3) What do prisons teach us about the nature of law and criminal justice in the u.s.?

Prison teaches us that the u.s. government with all of its chants of democracy, equal justice, etc. is, in fact, a paper tiger. It teaches us that for all the smoke and mirrors around the so-called progress that this society has supposedly made, that it is still two so-called Amerikas, one black and one white. That the u.s. is still a prison house of neo-colonized nations that are being super exploited.That social class and neo-colonialism still dominate and dictate the criminal justice system with an agenda of genocide and social control.

Prisons expose/reveal to us the intersectionality of social control, genocide and big business.

As prisoners, many of whom were railroaded, didn’t receive fair trials or had incompetent or overworked public defenders.

It teaches us that the criminal justice system as we know it can only be reformed so far and from its very inception it has never been about crime. It has always been about Social Control & Economics, thus the Prison Industrial Complex.
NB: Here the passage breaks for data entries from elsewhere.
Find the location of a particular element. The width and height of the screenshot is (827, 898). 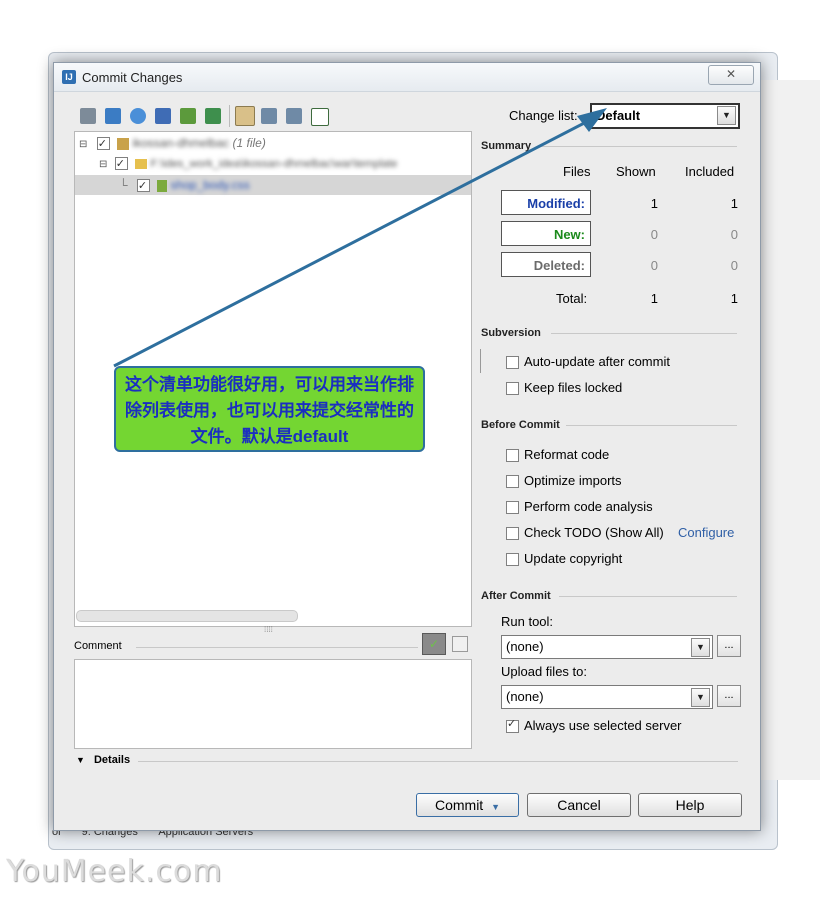

arrow-head is located at coordinates (592, 120).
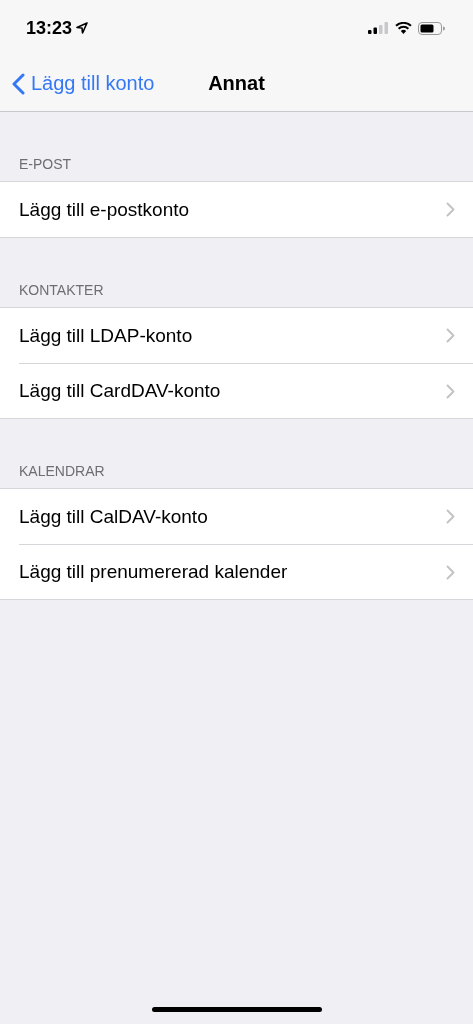  I want to click on nav-title: Annat, so click(236, 84).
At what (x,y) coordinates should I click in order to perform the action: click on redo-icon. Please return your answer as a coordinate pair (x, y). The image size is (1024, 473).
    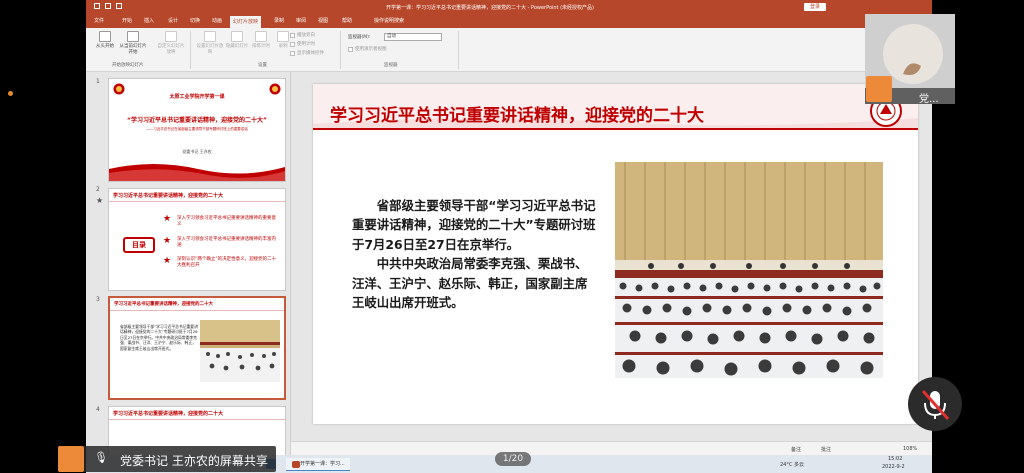
    Looking at the image, I should click on (119, 6).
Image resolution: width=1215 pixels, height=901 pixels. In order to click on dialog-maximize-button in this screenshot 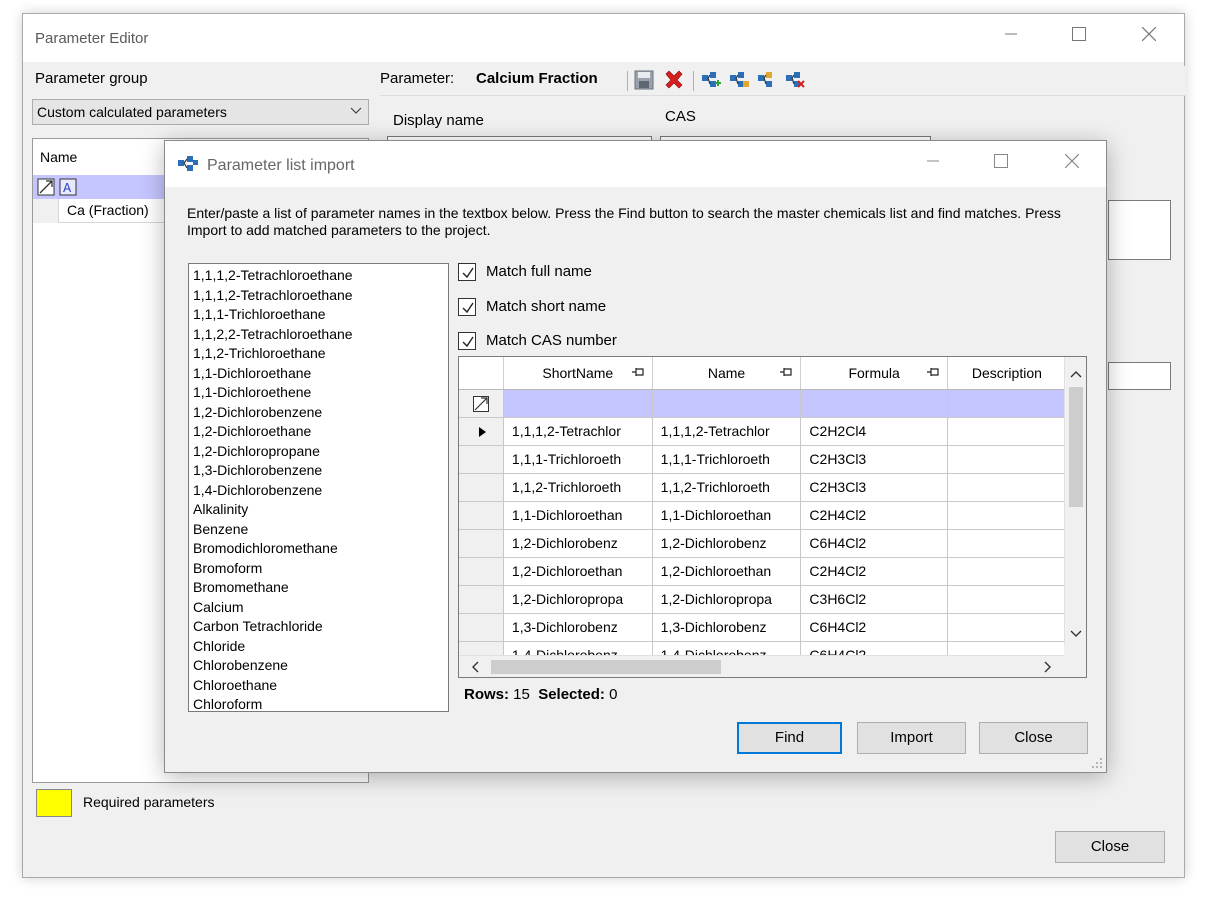, I will do `click(1001, 161)`.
The criminal justice system represents one of the main pillars that the overall system of oppression, patriarchy and capitalist exploitation rests upon. It is how the various systems of oppression are legitimized in fact. How they are reinforced and used to intimidate and control the masses.

Prisons reveal and expose the cold naked truth about the justice system and show the cruelty that humanity visits upon humanity.

4) What contributions can a prison activist like yourself make towards the broader revolutionary transformation of the u.s.?

Prisons for the oppressed so-called disenfranchised masses and lower classes have to become our institutions of higher learning.The San Quentin’s, Pelican Bays, Angola’s and the like all have to become training grounds for cadre development of politically and socially developed prisoners who have the desire and commitment to return back to society and fight for its radical and revolutionary transformation.

This is why Political Prisoners, P.O.W.s and Prison Activists have to be supported.

Prisons are becoming more and more repressive and deadly, whether it’s through a Covid Pandemic, the brutalization by prisoncrats or the genocidal component of building prisons on top of landfills waste sites and having us drink and bathe in contaminated water that causes various forms of cancer.This reality reinforces the need to build this inside /outside support and network.

We need to advance the concept of Dual Power behind the walls, where prisoners take responsibility for developing and organizing their own educational programs, their own re-entry and counseling programs. Where we work on rebuilding and creating healthy men and womyn to return back to our communities as assets. People who are willing to reach back and fight for a new society as well.

Prisons are just another front of the larger revolutionary struggle. That is why we call it Behind Enemy Lines. While the state may intend to throw us away with its life sentences, as long as we can draw breath we have a role to play and a contribution to make.

As activists and revolutionaries enter the prisons and jails, as protesters now do, so shall the real dragons fly out of amerika’s prisons!

I would also add that with the advancement in technology such as cell phones and other communication devices, you see conscious prisoners networking and organizing by using social media platforms. Releasing videos and interviews of deplorable conditions under Covid, in the aftermath of so called riots, massive hunger strikes or work strikes as in Georgia. This is uncharted territory and the proverbial genie is out of the bottle and can’t be put back in.

How can you talk about the prisons in Iran, Venezuela or elsewhere when u.s. prisons in Alabama and Mississippi are live streaming videos to Facebook showing inmate bodies lying in the cell blocks or corridors of the prisons while guards ignore them or make rounds? Videos of raw sewage flooding the cells and cell blocks, prompting hip hop artists and others like Jay Z, Meek Mill to pay the legal fees of attorneys who will file class action lawsuits to shut these prisons down.